A decision table, not a ranking. The right answer is whichever column your workload's latency budget, demand density, and model size land in. 'CDN front-end' = caching, routing, and small cache-and-serve models at PoPs in front of a centralized fleet.

When the edge is wrong (the anti-patterns)

The same edge mis-scopes recur, each one from inverting the siting hierarchy when the inversion was not earned:

Edge for a preference budget. Distributing inference to shave latency the SLA never required. The region already cleared 100 ms for nearby users; the edge buys 40 ms of headroom nobody asked for at the price of thin utilization and a fleet to operate. The savings would have been larger spent on a faster centralized accelerator.
Edge with a model that does not fit. Committing to edge serving and then discovering the product needs the frontier model that an NVL72 hosts and a 30 kW cabinet cannot. The power envelope is the first line of the spec, not the last — decide the model and the site together.
Edge without lights-out operations. Standing up a hundred sites with no ZTP, no remote remediation, no in-silicon root of trust — so every firmware bug becomes a truck roll and opex scales with site count instead of being amortized across it. The automation must exist before the fleet does, not after.
Per-site redundancy instead of geo-redundancy. Trying to make each unmanned cabinet bulletproof with 2N power it has no room for, instead of placing an extra site in the coverage gap. At the edge, resilience is a map problem; the redundancy budget buys coverage, not nines.

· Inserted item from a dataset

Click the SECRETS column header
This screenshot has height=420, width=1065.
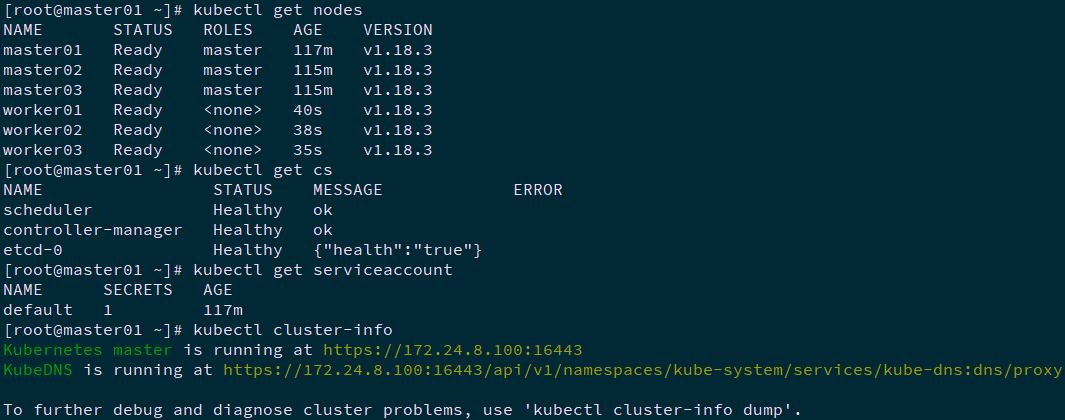138,290
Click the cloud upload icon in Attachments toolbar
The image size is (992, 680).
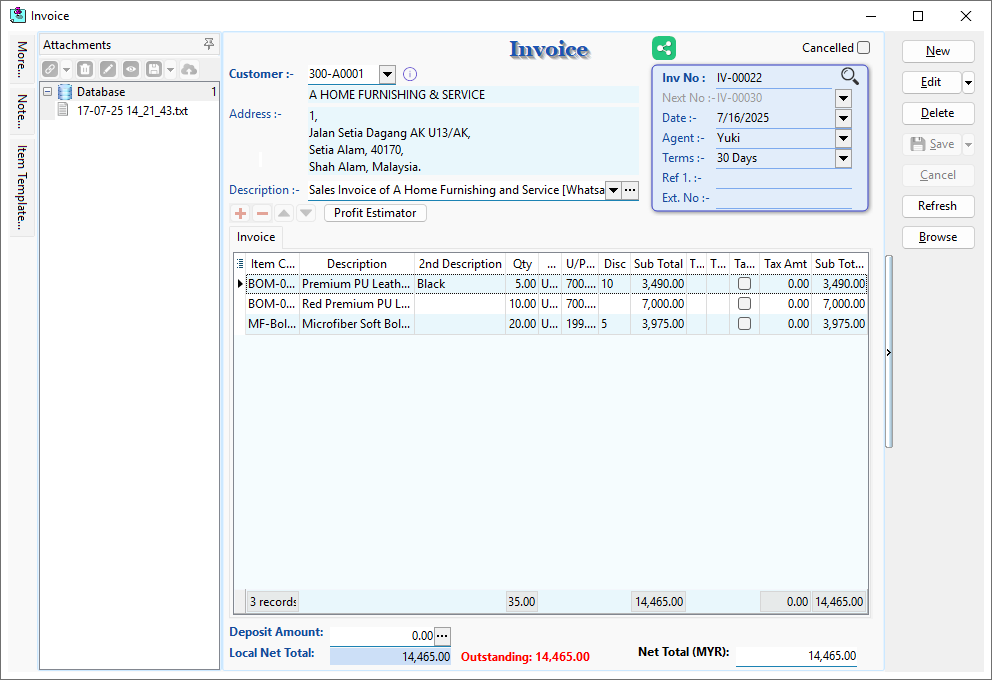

Edge inference is one of the five workload archetypes framed in Chapter 1.1; its serving-engineering siblings are online inference in Chapter 1.3 (model sizing, quantization, decode pressure) and the procurement question of building versus renting the underlying capacity in Chapter 1.6 (where 'build-core-rent-edge' is named as a hybrid). The per-subsystem requirements mapping — including the power-first vs latency-first siting split that this chapter inverts — is tabulated in Chapter 1.7, and the economics that score an edge fleet against a centralized region live in Chapter 1.8. The cooling-cliff physics the edge sidesteps with sealed-loop cabinets is engineered in Chapter 5.1, and the siting hierarchy the edge inverts is laid out in Chapter 3.1.